* Task item *
Give again, word for word, every line in the entries below from the line with "Task: Select the Personal Leaderboard tab" up to and including the line with "Image resolution: width=1090", and no other line.

* Input material *

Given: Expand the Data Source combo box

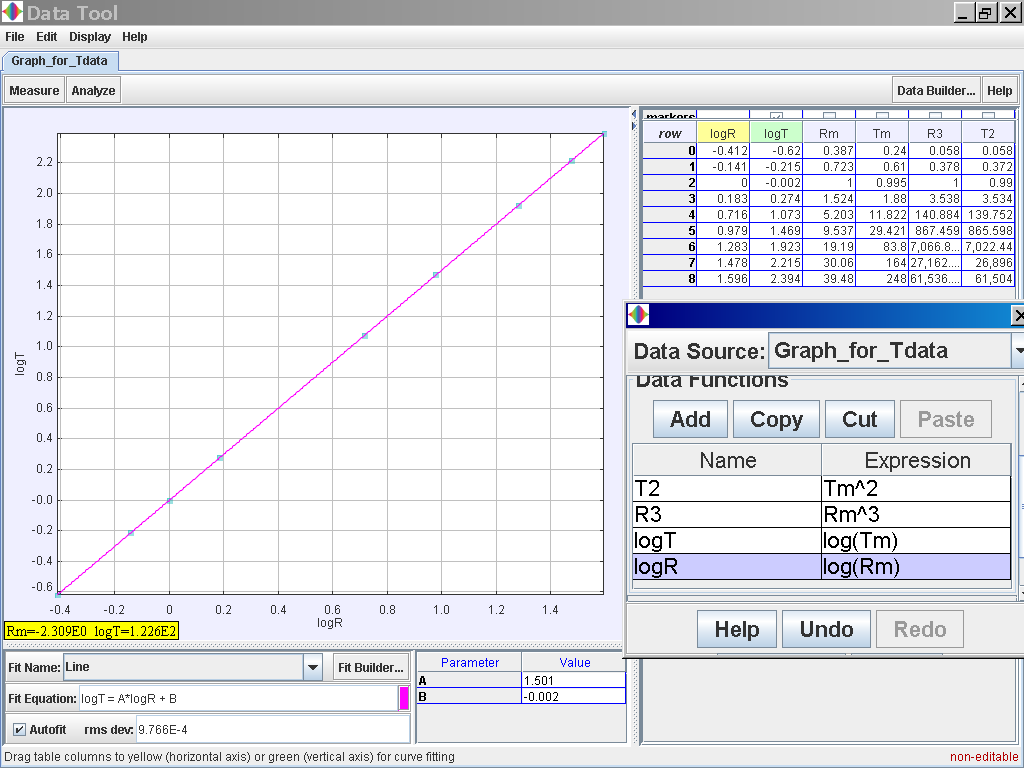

...

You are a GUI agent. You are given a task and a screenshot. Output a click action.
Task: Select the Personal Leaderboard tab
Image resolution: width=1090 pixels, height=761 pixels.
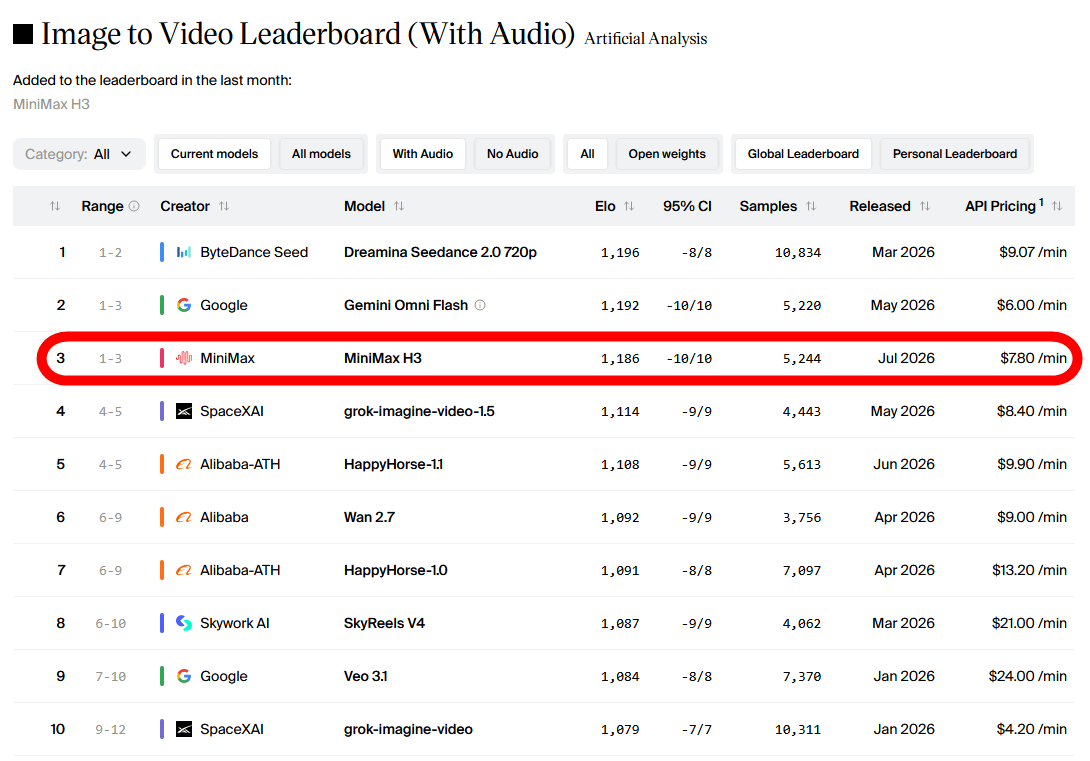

==

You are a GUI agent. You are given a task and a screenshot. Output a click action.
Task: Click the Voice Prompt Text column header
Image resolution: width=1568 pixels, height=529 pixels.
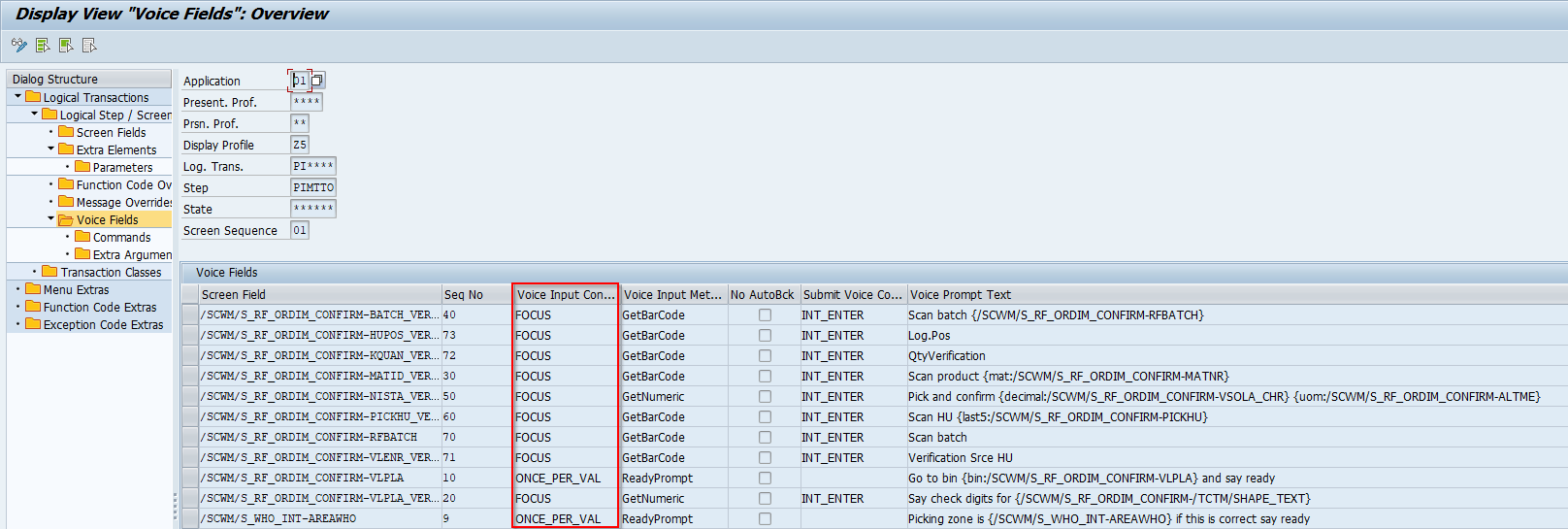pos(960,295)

* Response below *
Task: Select the Personal Leaderboard tab
Image resolution: width=1090 pixels, height=761 pixels.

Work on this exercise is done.